Let $f:\mathbb{C}\to\mathbb{C}$ be a bounded, entire function. Then by Taylor's theorem, $$f(z)=\sum_{n=0}^\infty c_n x^n \mbox{ where } c_n = \frac{1}{2\pi i}\int_{\Gamma_r} \frac{f(w)}{w^{n+1}}\,dw$$

where $\Gamma_r$ is the circle of radius $r$ about $0$ , for $r>0$ . Then $c_n$ can be estimated as $$|c_n|\leq\frac{1}{2\pi}\operatorname{length}(\Gamma_r)\operatorname{sup}\left\{\left|\frac{f(w)}{w^{n+1}}\right|\,\colon\, w\in \Gamma_r\right\} = \frac{1}{2\pi}\, 2\pi r \frac{M_r}{r^{n+1}} = \frac{M_r}{r^{n}}$$

where $M_r = \operatorname{sup}\{|f(w)|\colon w\in\Gamma_r\}$ .

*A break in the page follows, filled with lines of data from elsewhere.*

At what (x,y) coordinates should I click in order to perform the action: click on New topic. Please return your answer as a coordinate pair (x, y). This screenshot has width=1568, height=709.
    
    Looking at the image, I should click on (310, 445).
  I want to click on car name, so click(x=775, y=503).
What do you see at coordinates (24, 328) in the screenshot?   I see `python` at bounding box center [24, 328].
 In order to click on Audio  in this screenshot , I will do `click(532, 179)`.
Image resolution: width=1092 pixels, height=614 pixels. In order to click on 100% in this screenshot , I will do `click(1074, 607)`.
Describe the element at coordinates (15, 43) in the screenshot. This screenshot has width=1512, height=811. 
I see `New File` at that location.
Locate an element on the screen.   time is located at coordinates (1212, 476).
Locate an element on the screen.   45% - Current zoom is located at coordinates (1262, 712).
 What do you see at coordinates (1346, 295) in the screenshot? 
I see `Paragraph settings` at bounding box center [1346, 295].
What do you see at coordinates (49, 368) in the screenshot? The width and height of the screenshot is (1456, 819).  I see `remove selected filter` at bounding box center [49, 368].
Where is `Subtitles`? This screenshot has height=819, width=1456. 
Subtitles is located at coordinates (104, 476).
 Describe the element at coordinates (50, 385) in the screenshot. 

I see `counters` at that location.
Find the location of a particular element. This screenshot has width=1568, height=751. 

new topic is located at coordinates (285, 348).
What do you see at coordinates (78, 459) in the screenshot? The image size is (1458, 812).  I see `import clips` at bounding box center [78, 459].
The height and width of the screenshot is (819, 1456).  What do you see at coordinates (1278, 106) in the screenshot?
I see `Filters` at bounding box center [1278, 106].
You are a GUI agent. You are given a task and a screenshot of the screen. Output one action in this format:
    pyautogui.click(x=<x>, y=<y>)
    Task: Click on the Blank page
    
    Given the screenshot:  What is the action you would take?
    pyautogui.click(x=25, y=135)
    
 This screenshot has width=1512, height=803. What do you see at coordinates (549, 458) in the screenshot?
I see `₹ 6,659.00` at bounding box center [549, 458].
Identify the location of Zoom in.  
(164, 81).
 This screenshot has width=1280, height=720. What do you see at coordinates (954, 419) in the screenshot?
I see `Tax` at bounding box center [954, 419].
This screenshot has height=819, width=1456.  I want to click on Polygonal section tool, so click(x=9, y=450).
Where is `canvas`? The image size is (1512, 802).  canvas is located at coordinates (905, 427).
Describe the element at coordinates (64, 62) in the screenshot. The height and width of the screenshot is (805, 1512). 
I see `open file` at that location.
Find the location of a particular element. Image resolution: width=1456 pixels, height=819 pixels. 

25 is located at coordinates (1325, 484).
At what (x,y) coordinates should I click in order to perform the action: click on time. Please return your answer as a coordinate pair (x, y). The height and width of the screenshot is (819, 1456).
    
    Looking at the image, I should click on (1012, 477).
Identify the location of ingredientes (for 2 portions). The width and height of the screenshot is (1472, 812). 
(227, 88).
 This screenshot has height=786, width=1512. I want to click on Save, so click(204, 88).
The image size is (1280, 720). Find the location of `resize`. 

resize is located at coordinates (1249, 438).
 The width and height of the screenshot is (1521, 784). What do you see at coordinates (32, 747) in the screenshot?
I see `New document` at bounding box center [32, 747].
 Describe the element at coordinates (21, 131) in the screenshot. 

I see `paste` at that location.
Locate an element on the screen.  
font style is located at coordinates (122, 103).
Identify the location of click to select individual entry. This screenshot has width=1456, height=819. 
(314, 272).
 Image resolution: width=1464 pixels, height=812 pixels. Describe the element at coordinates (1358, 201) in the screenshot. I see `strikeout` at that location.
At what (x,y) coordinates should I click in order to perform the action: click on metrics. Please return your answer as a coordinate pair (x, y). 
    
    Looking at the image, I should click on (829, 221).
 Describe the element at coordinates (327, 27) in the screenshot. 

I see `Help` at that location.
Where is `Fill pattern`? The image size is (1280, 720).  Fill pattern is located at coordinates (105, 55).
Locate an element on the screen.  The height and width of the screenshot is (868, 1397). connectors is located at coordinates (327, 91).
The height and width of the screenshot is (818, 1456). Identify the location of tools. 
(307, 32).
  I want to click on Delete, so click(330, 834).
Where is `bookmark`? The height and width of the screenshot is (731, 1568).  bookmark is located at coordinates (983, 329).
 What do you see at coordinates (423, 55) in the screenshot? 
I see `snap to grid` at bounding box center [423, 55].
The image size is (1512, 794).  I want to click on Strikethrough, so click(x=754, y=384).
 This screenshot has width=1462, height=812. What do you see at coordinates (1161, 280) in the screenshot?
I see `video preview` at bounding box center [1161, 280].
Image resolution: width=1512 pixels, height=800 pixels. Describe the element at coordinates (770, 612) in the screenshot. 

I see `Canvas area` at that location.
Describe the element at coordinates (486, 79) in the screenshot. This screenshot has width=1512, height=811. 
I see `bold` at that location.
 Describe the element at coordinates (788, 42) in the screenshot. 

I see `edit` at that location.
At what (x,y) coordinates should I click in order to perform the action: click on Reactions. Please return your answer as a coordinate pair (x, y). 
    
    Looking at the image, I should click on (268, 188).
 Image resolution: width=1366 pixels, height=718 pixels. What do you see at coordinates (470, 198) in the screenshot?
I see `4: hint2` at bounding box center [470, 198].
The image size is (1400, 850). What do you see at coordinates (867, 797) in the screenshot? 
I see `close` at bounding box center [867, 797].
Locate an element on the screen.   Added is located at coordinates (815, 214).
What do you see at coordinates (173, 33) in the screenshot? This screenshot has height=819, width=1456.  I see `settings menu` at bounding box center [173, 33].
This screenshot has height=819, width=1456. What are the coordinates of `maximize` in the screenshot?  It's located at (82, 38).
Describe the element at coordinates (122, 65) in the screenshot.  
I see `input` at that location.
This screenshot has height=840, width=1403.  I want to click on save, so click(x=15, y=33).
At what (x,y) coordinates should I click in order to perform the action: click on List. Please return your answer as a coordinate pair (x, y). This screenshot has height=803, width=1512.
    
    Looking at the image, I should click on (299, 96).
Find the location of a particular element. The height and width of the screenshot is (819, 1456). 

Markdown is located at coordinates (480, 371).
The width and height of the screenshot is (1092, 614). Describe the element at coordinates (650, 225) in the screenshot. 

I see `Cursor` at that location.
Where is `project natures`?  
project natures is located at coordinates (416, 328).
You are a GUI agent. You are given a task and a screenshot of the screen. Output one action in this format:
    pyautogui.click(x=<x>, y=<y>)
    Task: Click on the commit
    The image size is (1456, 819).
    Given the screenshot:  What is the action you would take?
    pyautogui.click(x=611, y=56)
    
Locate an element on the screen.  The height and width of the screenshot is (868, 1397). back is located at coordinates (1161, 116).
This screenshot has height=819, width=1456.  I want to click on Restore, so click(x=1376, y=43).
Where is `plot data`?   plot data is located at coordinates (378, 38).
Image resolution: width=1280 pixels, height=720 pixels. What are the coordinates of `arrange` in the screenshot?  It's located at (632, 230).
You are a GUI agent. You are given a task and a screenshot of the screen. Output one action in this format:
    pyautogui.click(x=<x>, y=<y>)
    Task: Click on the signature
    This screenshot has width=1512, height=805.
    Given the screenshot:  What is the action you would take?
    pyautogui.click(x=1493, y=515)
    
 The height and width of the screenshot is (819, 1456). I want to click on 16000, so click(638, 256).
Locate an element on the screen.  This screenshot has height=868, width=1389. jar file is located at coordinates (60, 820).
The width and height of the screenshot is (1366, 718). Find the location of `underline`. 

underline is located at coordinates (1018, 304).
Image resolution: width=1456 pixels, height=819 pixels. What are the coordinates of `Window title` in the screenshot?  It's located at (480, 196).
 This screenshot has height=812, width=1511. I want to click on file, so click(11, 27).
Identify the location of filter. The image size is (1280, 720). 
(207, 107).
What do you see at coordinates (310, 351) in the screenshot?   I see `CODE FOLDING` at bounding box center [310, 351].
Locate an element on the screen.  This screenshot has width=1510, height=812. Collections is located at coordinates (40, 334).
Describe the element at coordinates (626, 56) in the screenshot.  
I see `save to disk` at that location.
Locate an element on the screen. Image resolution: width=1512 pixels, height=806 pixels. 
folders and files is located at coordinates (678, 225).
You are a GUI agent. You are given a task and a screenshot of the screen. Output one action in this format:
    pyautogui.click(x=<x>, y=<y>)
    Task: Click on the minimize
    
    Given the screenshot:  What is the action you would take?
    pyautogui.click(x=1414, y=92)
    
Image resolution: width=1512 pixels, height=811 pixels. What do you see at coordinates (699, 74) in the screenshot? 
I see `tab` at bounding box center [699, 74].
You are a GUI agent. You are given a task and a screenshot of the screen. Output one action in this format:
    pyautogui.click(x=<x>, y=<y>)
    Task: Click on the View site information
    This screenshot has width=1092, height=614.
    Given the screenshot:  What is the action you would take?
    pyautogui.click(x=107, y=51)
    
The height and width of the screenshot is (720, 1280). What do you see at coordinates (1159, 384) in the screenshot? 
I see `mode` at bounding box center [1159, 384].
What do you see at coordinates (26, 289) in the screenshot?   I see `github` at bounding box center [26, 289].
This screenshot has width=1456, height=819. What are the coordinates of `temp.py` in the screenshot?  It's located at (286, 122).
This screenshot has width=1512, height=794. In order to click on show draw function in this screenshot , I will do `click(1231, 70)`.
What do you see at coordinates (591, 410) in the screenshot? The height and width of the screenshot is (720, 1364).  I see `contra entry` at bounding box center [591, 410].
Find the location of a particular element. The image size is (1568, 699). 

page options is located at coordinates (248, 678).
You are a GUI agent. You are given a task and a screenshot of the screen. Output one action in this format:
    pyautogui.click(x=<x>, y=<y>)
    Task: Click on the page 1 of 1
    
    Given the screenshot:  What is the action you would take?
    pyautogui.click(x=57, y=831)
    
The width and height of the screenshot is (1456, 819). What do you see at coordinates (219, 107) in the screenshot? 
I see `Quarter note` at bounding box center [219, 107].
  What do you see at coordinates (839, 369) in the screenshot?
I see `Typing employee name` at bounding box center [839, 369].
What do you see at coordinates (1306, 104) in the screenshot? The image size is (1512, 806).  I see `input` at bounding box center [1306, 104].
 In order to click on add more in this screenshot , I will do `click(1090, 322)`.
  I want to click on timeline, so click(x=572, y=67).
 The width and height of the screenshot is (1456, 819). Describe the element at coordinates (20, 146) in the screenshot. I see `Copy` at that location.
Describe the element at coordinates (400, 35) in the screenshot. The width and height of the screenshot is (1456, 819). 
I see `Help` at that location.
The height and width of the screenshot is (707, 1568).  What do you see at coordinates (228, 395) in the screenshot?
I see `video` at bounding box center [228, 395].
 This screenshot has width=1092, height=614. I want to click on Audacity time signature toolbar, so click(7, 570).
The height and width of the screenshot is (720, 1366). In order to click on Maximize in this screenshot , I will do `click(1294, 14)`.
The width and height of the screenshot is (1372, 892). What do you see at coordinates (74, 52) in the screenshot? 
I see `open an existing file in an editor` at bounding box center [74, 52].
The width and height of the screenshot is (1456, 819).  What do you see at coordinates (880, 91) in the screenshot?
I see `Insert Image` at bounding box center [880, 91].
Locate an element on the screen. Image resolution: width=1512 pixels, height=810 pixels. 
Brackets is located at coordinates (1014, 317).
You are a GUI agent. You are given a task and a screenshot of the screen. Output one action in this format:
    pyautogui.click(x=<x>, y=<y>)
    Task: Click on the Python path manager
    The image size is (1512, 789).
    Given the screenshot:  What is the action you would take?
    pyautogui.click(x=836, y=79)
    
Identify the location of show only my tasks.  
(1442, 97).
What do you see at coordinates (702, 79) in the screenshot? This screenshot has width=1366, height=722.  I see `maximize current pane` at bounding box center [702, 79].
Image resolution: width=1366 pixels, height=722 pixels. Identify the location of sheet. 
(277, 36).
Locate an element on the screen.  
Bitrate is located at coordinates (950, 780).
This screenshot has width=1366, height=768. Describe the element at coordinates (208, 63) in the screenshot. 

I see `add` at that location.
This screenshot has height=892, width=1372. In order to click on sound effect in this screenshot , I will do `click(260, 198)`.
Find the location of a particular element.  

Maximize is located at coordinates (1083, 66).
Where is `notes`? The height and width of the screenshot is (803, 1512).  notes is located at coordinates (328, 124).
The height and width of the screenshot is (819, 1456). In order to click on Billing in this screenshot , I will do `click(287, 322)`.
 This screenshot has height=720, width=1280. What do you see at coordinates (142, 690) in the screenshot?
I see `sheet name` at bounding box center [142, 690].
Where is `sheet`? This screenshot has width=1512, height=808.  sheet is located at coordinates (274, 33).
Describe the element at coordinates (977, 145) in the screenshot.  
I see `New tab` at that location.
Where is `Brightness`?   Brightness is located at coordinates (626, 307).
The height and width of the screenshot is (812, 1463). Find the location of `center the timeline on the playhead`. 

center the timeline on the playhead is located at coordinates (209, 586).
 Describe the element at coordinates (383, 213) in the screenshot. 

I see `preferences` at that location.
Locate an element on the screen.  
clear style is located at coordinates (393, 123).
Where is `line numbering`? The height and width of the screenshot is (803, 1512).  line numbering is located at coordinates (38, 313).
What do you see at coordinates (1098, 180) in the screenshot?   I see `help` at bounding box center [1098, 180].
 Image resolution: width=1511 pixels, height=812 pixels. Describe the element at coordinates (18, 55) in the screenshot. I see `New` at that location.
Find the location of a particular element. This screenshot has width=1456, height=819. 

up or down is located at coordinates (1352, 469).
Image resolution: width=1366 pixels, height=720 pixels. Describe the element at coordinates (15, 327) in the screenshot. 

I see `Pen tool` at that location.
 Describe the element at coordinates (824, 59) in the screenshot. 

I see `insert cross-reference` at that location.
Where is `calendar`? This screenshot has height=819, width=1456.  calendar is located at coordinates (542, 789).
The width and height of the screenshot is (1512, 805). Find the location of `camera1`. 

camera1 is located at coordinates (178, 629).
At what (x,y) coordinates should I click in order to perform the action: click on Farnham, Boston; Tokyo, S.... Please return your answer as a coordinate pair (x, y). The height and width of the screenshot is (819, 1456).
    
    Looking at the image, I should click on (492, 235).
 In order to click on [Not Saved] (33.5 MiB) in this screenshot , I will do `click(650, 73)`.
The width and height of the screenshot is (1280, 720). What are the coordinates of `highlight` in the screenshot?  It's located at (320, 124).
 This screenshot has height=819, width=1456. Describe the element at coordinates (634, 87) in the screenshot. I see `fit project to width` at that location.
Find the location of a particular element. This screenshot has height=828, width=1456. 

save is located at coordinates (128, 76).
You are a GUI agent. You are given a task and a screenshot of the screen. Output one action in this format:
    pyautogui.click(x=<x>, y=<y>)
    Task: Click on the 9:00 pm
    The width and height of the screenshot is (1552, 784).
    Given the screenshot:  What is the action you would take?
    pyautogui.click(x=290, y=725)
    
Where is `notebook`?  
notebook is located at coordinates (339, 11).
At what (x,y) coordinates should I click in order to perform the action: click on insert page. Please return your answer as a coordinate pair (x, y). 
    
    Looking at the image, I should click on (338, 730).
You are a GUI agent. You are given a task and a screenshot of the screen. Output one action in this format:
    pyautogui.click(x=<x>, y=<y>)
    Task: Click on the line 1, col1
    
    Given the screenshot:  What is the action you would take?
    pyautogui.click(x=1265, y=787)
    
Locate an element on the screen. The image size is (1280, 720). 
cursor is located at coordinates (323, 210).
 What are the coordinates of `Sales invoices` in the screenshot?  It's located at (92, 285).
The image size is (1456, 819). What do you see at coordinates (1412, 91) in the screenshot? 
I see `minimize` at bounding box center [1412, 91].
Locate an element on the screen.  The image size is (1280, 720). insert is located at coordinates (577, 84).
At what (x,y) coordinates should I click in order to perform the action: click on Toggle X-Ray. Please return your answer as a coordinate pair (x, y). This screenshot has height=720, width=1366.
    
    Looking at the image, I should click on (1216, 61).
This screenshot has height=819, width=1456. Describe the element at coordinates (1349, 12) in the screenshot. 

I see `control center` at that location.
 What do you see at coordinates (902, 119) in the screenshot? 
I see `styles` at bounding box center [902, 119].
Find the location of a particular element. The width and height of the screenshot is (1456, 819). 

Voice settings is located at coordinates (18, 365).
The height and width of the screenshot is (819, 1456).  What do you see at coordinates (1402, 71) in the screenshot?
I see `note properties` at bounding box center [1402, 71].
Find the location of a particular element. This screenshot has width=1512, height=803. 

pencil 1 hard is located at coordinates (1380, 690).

But $f$ is bounded, so there is $M$ such that $M_r\leq M$ for all $r$ . Then $|c_n|\leq\frac{M}{r^n}$ for all $n$ and all $r>0$ . But since $r$ is arbitrary, this gives $c_n = 0$ whenever $n>0$ . So $f(z) = c_0$ for all $z$ , so $f$ is constant.$\square$